Statistical analysis
Baseline demographic and clinical characteristics will be presented in both groups. The primary outcome will be calculated for both treatment groups separately with corresponding 95% confidence intervals. Quantitative variables will be defined by mean and standard deviation. Continuous variables will be compared using Student’s t-test (normal distribution) or Mann-Whitney test (non-normal distribution). Qualitative variables will be defined by frequency and compared using Chi-square test or Fisher's exact test. Kaplan-Meier analysis will be used to show the effect of dexamethasone on patient survival probability. The estimates of rate and risk ratios will be adjusted for the age in three categories (<70 years, 70 to 79 years, and ≥80 years). A p-value of less than 0.05 will be considered statistically significant. Statistical analysis will be performed with SPSS V28.0 software (SPSS, Inc. Chicago, Illinois, USA). CONSORT reporting guidelines will be followed to ensure that results are presented in a complete, detailed and systematic way.
Data Management
All participants will be assigned an identification code to ensure the anonymization of their data. The investigator will maintain a subject identification list for the trial centre (subject identification codes with the corresponding subject names) to enable records to be identified. The sponsor, the trial site and study staff will handle the subject's personal and trial data according to the effective legislation regarding data protection. Any paper or electronic trial documents or data are confidential and will not disclose to third persons. In the informed consent form, the participants are informed that their medical records will provide only to the authorized monitors, auditors, or inspectors. Data will be collected in each participating using an electronic case report form (eCRF) within the REDCap system. The investigator is responsible for the data correctness, completeness, and filling in time. Only the principal investigators and the external Data and Safety Monitoring Board will have access to the trial dataset. Medical records of the subjects will be retained in the trial site for 25 years according to the European standards for clinical trials [22].
Safety assessment
All patients who have been randomized and have taken at least one dose of treatment will be analyzed for safety. All adverse events occurring after entry into the study and until hospital discharge will be recorded.

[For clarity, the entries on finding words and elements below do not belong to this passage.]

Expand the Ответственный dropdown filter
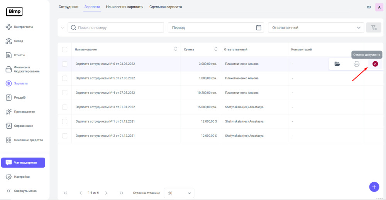The height and width of the screenshot is (200, 386). [x=315, y=28]
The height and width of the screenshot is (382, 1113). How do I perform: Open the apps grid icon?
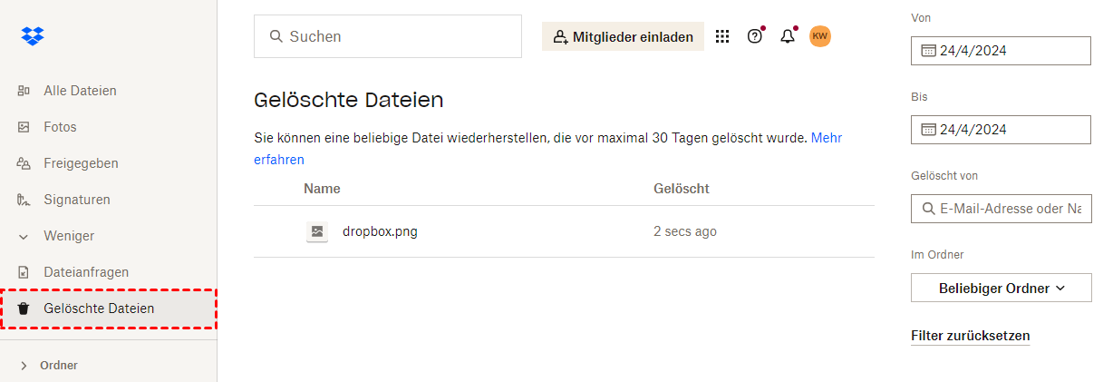point(722,36)
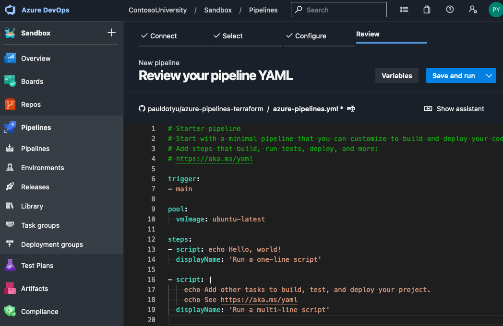The image size is (503, 326).
Task: Open the task list icon in header
Action: pyautogui.click(x=404, y=10)
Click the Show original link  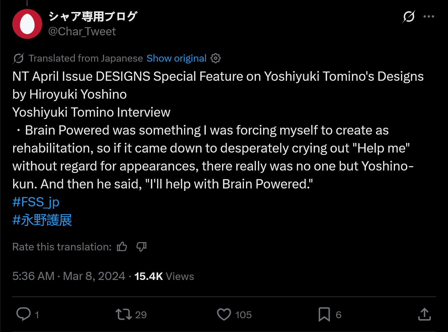point(176,58)
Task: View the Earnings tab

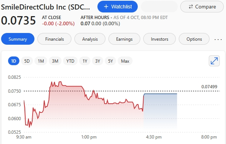Action: 124,39
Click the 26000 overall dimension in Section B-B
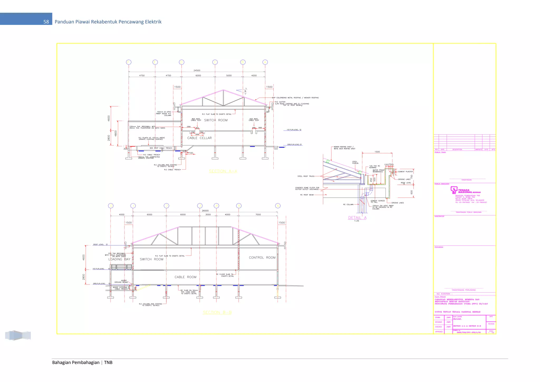This screenshot has width=540, height=382. pyautogui.click(x=205, y=211)
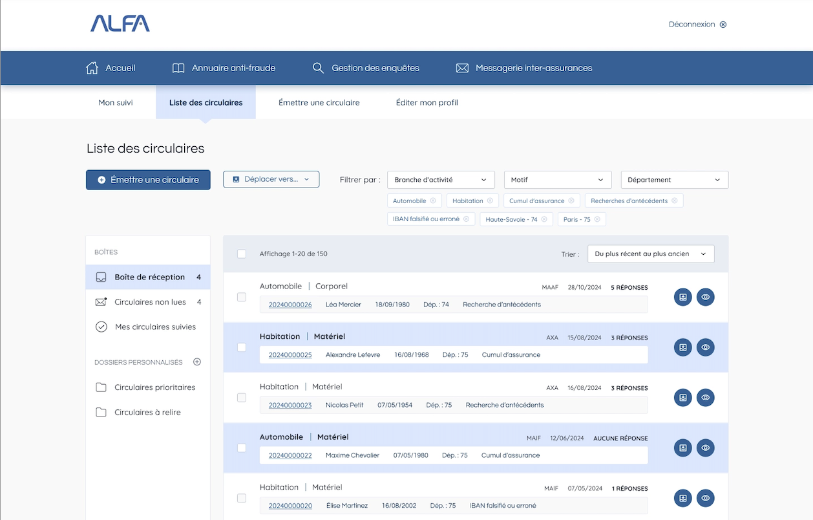This screenshot has width=813, height=520.
Task: Click archive icon for circular 20240000025
Action: pos(682,347)
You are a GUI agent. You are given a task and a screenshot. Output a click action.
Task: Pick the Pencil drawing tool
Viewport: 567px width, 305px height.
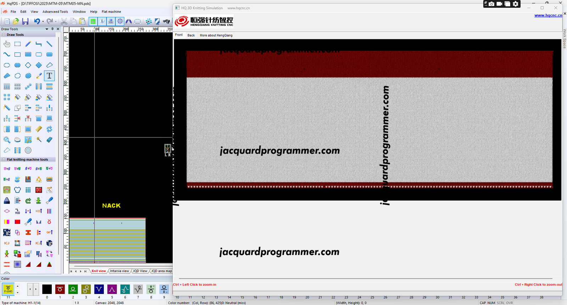28,44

An adverse event that meets the criteria for a serious adverse event between study enrollment and hospital discharge will be reported to the local Institutional Review Board. A serious adverse event for this study is any untoward medical occurrence that is believed by the investigators to be causally related to study-drug and results in any of the following: Life-threatening condition, severe or permanent disability, prolonged hospitalization, or a significant hazard as determined by the Data Safety Monitoring Board. Serious adverse events occurring after a participant is discontinued from the study will not be reported unless the investigators feel that the event may have been caused by the study drug.